Ours I think, is the first generation having to seriously deal with the technology that has swept over our society. And we are dealing with concerns and intrigues our parents could never have considered. With accessibility to screens, so much has changed – and children are being impacted at younger and younger ages. The kicker is this: too many parents simply don’t know what to do.
I belonged to a school of thought that believed screens were neither good nor bad. Rather, it was what we did with them that was important. I am now less persuaded of this as time goes by. Each device and each app that is created for that device has been intentionally, deliberately designed, often with input from of engineers, psychologists, marketers and others so called professionals, to be as compelling and captivating as possible. The people behind the devices and the apps are not unbiased. They have a specific mission: to make people use them as much as possible.
The tragedy is on teenagers who have a degree of freedom. They own phones and tabs, the wifi is free. You probbly do not know what they are doing behind the screens of their phones and tablets. (Read ) According to parent24 Teens who spent an excessive amount of time on screens were twice as likely to have been diagnosed with anxiety or depression.
No wonder the rise in number of suicides reported and a huge number of young people who have had suicidal thoughts and who are dissatisfied with life. This is a trend to be concerned about as a parent.

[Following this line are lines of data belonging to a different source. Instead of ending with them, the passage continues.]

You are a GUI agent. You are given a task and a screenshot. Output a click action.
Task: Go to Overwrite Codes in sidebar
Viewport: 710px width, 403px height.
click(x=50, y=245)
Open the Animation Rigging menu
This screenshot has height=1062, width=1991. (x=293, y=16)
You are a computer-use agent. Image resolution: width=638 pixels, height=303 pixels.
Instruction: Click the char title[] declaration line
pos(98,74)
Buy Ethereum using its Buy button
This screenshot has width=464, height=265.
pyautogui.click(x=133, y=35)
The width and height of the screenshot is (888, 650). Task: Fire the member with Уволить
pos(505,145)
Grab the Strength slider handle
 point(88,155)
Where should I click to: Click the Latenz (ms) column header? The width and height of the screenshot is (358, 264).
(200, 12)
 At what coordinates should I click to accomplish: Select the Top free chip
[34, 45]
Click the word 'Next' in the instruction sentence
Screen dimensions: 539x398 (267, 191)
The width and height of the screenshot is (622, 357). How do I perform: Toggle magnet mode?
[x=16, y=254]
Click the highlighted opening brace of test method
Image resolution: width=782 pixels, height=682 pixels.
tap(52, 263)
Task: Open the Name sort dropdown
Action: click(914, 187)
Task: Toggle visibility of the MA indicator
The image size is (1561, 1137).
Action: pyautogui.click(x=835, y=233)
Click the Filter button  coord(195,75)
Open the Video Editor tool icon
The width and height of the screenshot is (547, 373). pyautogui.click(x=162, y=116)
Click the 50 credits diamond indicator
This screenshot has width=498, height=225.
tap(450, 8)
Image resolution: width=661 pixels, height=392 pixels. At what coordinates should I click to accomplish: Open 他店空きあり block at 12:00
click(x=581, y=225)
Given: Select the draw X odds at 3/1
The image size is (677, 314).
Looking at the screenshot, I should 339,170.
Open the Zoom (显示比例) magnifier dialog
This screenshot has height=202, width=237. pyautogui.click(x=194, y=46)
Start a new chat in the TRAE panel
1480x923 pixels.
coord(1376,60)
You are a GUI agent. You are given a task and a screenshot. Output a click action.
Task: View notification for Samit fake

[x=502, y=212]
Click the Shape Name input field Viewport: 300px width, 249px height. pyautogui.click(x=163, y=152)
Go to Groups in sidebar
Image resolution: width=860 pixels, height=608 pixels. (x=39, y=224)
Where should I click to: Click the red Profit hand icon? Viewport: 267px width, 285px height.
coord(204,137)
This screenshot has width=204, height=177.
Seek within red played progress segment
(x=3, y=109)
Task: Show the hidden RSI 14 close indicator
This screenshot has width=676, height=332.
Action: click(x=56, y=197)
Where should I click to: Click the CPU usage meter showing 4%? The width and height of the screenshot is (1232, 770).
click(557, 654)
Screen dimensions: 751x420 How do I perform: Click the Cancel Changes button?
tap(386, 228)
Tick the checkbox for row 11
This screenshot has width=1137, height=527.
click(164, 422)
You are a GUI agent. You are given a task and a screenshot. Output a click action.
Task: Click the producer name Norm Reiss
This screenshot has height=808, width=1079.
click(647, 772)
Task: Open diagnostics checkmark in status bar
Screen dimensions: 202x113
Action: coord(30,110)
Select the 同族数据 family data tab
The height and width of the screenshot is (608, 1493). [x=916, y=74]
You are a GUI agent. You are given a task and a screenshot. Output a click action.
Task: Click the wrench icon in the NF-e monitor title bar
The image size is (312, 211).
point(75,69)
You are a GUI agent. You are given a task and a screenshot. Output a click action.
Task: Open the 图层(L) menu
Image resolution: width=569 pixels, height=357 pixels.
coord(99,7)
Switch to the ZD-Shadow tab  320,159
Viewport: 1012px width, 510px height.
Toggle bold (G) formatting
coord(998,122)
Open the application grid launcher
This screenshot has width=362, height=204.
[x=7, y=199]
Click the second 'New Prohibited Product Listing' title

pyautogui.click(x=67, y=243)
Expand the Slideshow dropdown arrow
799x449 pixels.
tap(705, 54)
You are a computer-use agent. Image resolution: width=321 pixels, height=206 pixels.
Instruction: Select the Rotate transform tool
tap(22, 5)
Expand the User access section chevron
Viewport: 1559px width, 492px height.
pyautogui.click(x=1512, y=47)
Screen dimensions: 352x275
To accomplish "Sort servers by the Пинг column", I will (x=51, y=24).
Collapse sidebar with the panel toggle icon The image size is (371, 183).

And that’s a big problem according to these findings, because this generation of teens, whom I call “iGen,” spends an extraordinary amount of time on screens – up to nine hours a day on average – and are also more likely to suffer from depression.
This research is correlational, goes on the report; meaning that, it isn’t clear whether more screen time leads to depression and anxiety, or that someone who’s depressed or anxious is more likely to spend more time in front of screens.
Either way, excessive screen time is a potential red flag for anxiety, depression and attention issues among children and teens.
So, what do we do?
A 2010 study by the Kaiser Family Foundation found that 8- to 18-year-old children devote an average of 7 hours and 38 minutes to entertainment media each day. That totals more than 53 hours per week or 2770 hours each year!
Is that your teen?
The American Academy of Pediatrics recommends at least Two hours a day also allows for many of the benefits of screen time for kids and teens – making plans with friends, watching educational videos and keeping in touch with family. This is without transferring time for other activities that provide a boost to well-being, like sleep, face-to-face social interaction and exercise.
Technology is here to stay, it will keep evolving. But parents do not have to let it dominate their children’s lives.
In 2016, Bill Gates told reporters that he doesn’t believe any child under the age of 14 should be allowed a telephone – simply because of the excessive screen time it such technology promotes.